I also learned that even on a small layout, it can be fun switching passenger cars. For example, I have the Chippewa pick up the diner car in Green Bay on its way to Ontonagon. After turning the train on the why, I have the diner car dropped off again so it can be restocked on the commissary track. I do a similar operation with the RPO or express refrigerator cars. It is sure a lot more fun when I am not fighting constant derailments.
Yes, things are better without derailments. I have a set of Rivarossi passenger cars rated for 18 inch curves. I found out that they don't work on 17 3/4 curves. Yes, I tore up that track an relaid it.

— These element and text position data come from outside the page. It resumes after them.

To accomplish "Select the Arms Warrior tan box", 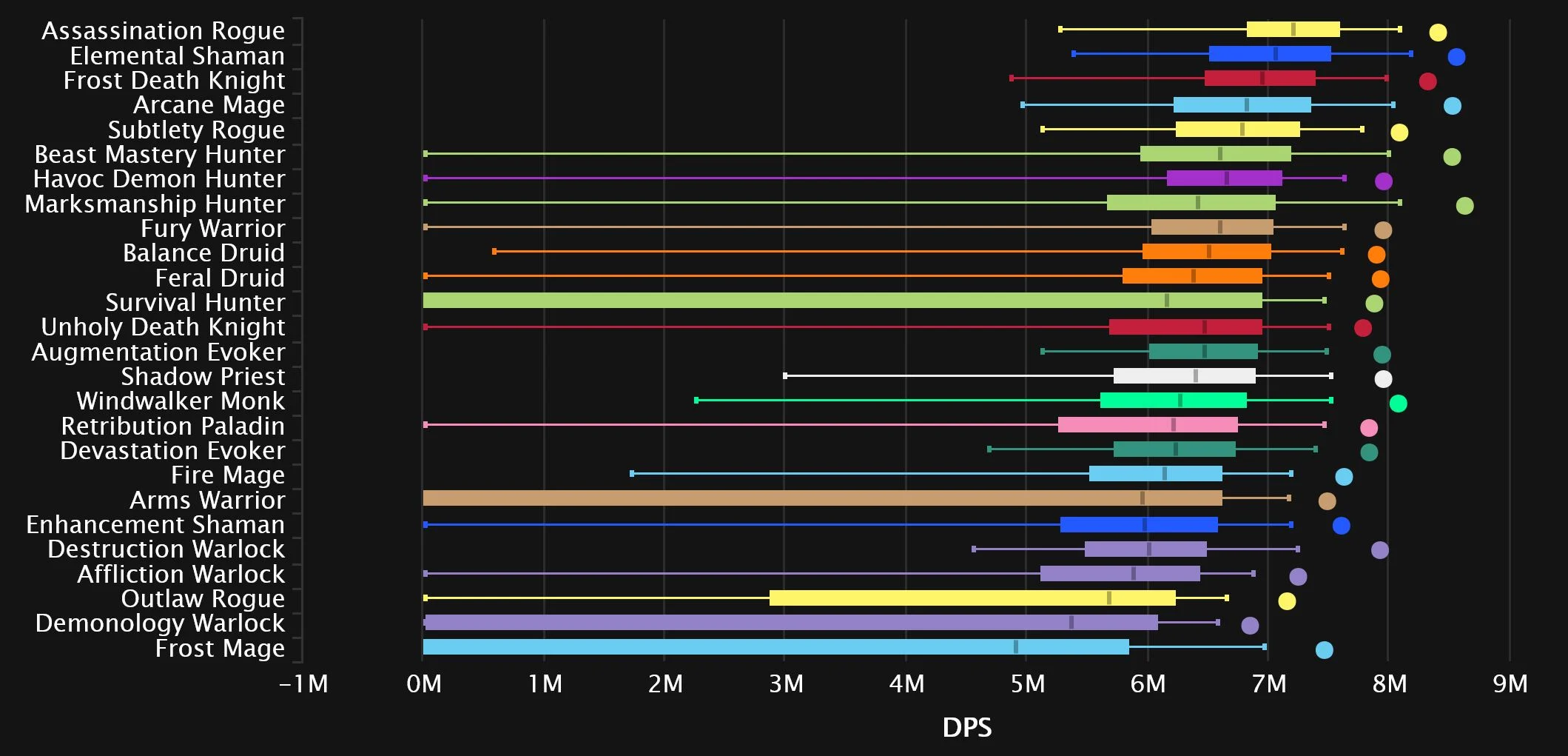I will [822, 498].
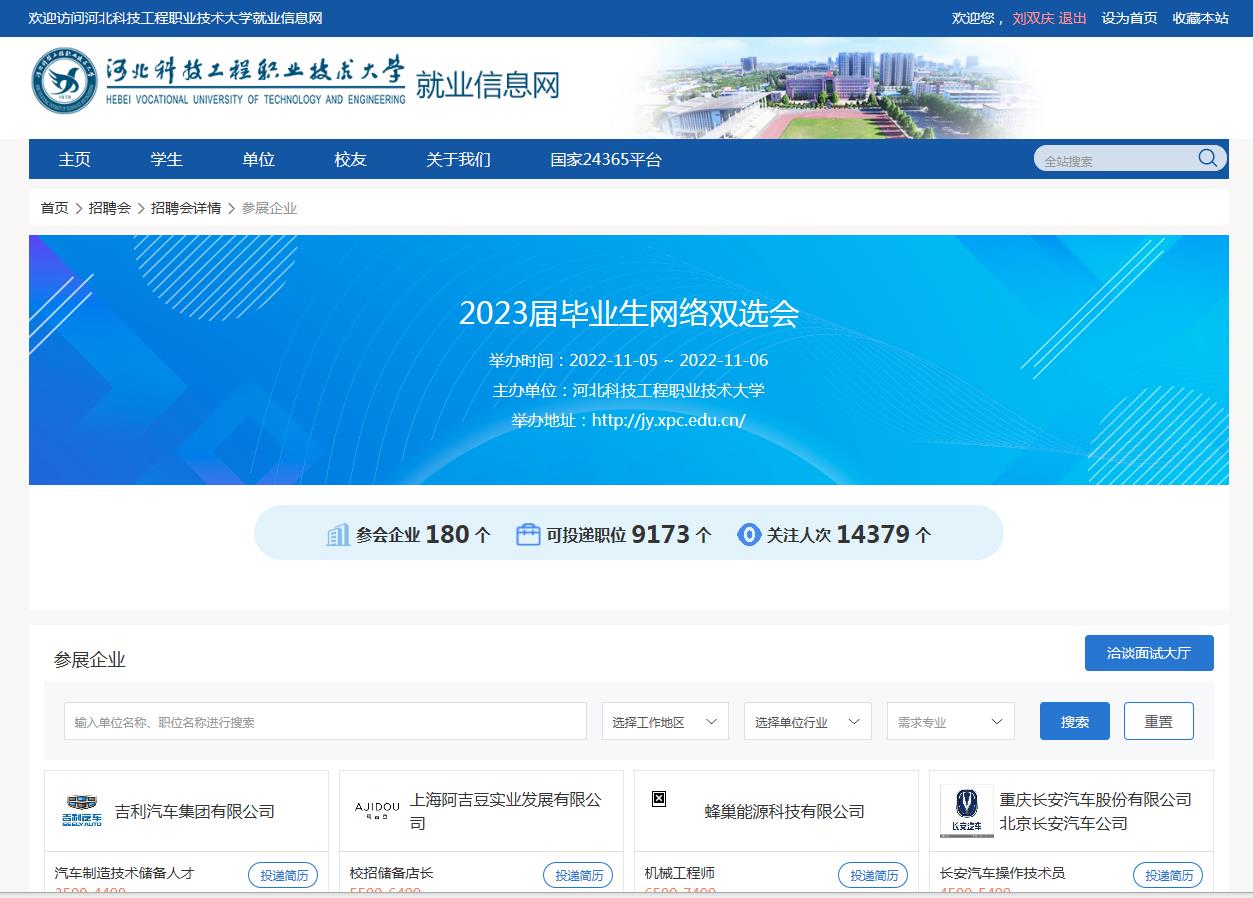Screen dimensions: 1253x898
Task: Open the 学生 navigation menu
Action: pyautogui.click(x=166, y=160)
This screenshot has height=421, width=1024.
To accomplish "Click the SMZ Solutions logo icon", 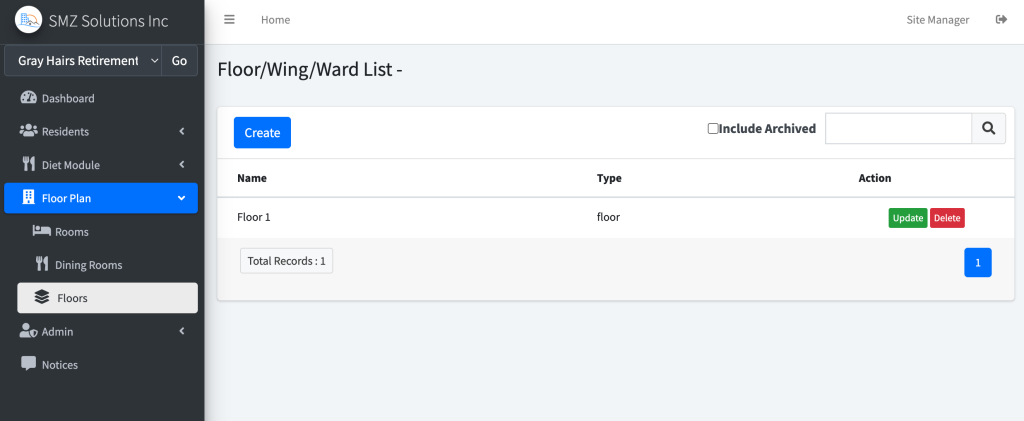I will pyautogui.click(x=28, y=21).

I've usually found that just being a total fussbudget about perfect trackwork is the best policy, but making sure those long passenger cars work as advertised is important, too.
It takes an iron man to play with a toy iron horse.
Mystifying, and analysis-defying, problems with reliable running is the Great Bane in our hobby. There's a steep learning curve the first few months, followed by a more gradual and grinding gradient for the one-offs that inevitably follow from year-to-year....thereafter. Ever after.
Amen.
I'm glad you solved it. It builds character in our hobby.
I have had more problems with the Walthers lightweights although that could be simply because I have more of them. I have sworn off ever buying Walthers passenger cars for that reason. There is simply no excuse for putting out premium priced RTR cars that the modeler has to fix before they are useable.
I am going to check to see if the center sill is the problem on the lightweights as well. I also don't care about the appearance of the underside of any rolling stock. The most important thing with any piece of equipment is operational reliability.